» **WHAT TO WORK ON**
**1)** In the highway extract, reproduce the passage from "When will the" up to and including "Dakar and Bamako.", substituting "motorway" for "highway" throughout.
**2)** According to the highway extract, how many kilometers will the second phase add to the highway, and between which cities?
**3)** Decide whether each statement agrees with the highway extract, answering yes or no and quoting the words of the extract that settle it.
(a) The highway will be managed supranationally.
(b) The companies that will build the highway have already been selected.
(c) The plan is to link Dakar to Praia by sea.

» **EXTRACT PROVIDED**
-- -- --
A treaty has been signed by the five countries concerned, which provides that this highway will be managed supranationally to avoid it being subject to the vagaries of the states. This is fundamental because this corridor is really strategic for the region. The highway will not only facilitate but above all increase economic activity in our community. Imagine the number of petrol stations, hotels, restaurants and various activities that will develop in the vicinity. This is why the AfDB is very involved and supportive of this project.

When will the highway be completed?

By 2023, the tender phase to select the companies that will build it will have been launched. And I can tell you that there are already many companies that are interested in taking part.

The start of construction will create a good dynamic for the second phase of the project, i.e. the extension of this highway by another 3,000km between Abidjan and Dakar. We have already mobilised the resources to start the studies for this second part. The final objective is to link Lagos to Dakar and then the Senegalese capital to Praia, in Cape Verde, by sea to form a regional backbone to which we will connect the countries of the hinterland, for example by rail as between Dakar and Bamako.

The ECOWAS Commission has communicated a lot about the establishment of a regional energy market. What exactly is the situation?
-- -- --
[Data records]
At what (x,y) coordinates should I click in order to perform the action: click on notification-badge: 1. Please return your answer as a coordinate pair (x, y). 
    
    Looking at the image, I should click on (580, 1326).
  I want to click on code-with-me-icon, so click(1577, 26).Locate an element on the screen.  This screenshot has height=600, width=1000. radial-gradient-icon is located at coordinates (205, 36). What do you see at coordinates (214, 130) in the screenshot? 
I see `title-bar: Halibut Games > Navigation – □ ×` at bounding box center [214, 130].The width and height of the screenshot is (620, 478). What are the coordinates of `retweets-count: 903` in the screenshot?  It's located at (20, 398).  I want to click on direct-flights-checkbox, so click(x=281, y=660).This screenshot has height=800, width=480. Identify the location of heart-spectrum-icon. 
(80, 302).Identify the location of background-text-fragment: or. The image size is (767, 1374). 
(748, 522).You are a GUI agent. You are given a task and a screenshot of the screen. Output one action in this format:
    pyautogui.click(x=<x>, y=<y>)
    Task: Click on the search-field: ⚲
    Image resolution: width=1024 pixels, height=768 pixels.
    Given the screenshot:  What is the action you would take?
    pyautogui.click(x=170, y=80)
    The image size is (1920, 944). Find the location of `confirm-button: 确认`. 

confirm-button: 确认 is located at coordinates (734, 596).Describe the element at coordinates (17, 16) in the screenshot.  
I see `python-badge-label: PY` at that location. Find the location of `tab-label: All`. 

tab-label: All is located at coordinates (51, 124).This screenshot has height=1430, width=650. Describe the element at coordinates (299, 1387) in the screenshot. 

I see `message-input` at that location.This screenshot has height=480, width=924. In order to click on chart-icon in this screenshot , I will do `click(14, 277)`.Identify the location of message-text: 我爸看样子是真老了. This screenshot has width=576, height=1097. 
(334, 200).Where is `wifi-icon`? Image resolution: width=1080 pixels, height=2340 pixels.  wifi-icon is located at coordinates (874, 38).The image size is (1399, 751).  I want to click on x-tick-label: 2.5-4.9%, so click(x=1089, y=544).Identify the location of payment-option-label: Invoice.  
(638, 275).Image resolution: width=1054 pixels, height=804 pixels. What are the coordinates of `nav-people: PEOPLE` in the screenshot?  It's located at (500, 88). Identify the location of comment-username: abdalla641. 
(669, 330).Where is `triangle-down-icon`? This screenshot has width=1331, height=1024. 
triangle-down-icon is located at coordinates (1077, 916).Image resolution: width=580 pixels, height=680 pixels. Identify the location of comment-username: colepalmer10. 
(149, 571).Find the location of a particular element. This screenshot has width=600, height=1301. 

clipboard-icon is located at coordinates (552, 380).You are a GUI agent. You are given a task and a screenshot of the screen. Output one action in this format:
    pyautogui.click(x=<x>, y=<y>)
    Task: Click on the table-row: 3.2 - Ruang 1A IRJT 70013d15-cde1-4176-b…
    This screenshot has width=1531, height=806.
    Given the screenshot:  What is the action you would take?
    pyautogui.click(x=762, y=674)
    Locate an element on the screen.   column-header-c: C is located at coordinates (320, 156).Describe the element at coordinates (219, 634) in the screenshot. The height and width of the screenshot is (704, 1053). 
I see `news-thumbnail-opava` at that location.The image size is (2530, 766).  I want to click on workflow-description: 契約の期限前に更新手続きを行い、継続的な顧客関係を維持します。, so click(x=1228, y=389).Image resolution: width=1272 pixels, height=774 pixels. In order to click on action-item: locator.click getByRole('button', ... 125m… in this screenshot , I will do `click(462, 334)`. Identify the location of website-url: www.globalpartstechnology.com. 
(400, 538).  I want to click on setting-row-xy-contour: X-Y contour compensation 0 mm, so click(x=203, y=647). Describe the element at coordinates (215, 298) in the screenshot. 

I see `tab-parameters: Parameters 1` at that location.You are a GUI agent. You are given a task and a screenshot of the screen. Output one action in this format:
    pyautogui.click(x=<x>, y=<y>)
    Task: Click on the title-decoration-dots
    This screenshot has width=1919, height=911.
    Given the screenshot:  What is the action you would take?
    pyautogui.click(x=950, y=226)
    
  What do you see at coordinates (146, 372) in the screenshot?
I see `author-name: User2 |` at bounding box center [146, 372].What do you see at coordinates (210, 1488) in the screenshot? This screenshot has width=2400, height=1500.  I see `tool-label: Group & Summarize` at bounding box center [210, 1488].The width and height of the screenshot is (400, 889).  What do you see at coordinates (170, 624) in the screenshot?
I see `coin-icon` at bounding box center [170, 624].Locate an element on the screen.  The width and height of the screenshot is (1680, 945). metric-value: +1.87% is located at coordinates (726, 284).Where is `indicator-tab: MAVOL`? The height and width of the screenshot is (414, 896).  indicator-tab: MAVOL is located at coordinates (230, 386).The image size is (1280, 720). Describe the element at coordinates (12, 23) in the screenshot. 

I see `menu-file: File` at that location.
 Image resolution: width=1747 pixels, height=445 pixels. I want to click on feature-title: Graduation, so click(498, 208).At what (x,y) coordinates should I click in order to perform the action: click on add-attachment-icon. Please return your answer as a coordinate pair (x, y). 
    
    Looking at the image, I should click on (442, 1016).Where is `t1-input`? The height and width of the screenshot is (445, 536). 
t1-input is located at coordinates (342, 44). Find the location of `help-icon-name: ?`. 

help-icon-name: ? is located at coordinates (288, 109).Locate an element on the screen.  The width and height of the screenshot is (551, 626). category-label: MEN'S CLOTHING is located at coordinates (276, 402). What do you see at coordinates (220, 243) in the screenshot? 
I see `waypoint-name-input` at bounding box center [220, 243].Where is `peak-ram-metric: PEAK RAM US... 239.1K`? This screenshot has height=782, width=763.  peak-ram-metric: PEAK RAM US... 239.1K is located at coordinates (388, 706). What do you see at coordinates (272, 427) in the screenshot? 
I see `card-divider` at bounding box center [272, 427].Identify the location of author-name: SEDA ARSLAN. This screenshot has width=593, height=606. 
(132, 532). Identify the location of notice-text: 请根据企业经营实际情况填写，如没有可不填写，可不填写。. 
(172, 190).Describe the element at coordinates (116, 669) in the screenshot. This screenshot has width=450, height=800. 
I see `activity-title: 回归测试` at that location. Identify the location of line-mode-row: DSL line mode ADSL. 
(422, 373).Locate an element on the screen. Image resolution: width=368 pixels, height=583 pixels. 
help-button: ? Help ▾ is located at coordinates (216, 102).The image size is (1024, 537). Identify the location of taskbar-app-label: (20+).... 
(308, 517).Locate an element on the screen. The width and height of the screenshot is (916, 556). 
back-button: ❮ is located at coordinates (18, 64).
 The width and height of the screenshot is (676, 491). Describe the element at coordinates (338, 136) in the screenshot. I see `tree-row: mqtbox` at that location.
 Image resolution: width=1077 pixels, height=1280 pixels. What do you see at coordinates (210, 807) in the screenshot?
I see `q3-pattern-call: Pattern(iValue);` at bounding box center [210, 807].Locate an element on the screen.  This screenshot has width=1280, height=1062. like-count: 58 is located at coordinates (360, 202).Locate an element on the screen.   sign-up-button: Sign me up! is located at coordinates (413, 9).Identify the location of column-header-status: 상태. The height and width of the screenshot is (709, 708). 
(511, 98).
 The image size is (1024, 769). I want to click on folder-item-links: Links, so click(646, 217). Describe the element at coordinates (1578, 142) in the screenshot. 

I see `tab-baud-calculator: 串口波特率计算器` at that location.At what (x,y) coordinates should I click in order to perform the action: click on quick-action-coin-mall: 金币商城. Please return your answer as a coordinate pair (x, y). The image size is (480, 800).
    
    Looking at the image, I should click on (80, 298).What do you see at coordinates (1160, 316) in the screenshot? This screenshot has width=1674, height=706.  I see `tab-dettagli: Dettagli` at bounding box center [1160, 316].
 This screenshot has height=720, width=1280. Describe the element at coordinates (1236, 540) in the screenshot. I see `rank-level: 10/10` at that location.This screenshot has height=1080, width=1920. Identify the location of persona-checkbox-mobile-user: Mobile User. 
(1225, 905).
-- -- --
» **ANSWERS BY ITEM**
**1)**
When will the motorway be completed?

By 2023, the tender phase to select the companies that will build it will have been launched. And I can tell you that there are already many companies that are interested in taking part.

The start of construction will create a good dynamic for the second phase of the project, i.e. the extension of this motorway by another 3,000km between Abidjan and Dakar. We have already mobilised the resources to start the studies for this second part. The final objective is to link Lagos to Dakar and then the Senegalese capital to Praia, in Cape Verde, by sea to form a regional backbone to which we will connect the countries of the hinterland, for example by rail as between Dakar and Bamako.

**2)** Another 3,000km, between Abidjan and Dakar.

**3)**
(a) Yes: "this highway will be managed supranationally"
(b) No: "By 2023, the tender phase to select the companies that will build it will have been launched."
(c) Yes: "the Senegalese capital to Praia, in Cape Verde, by sea"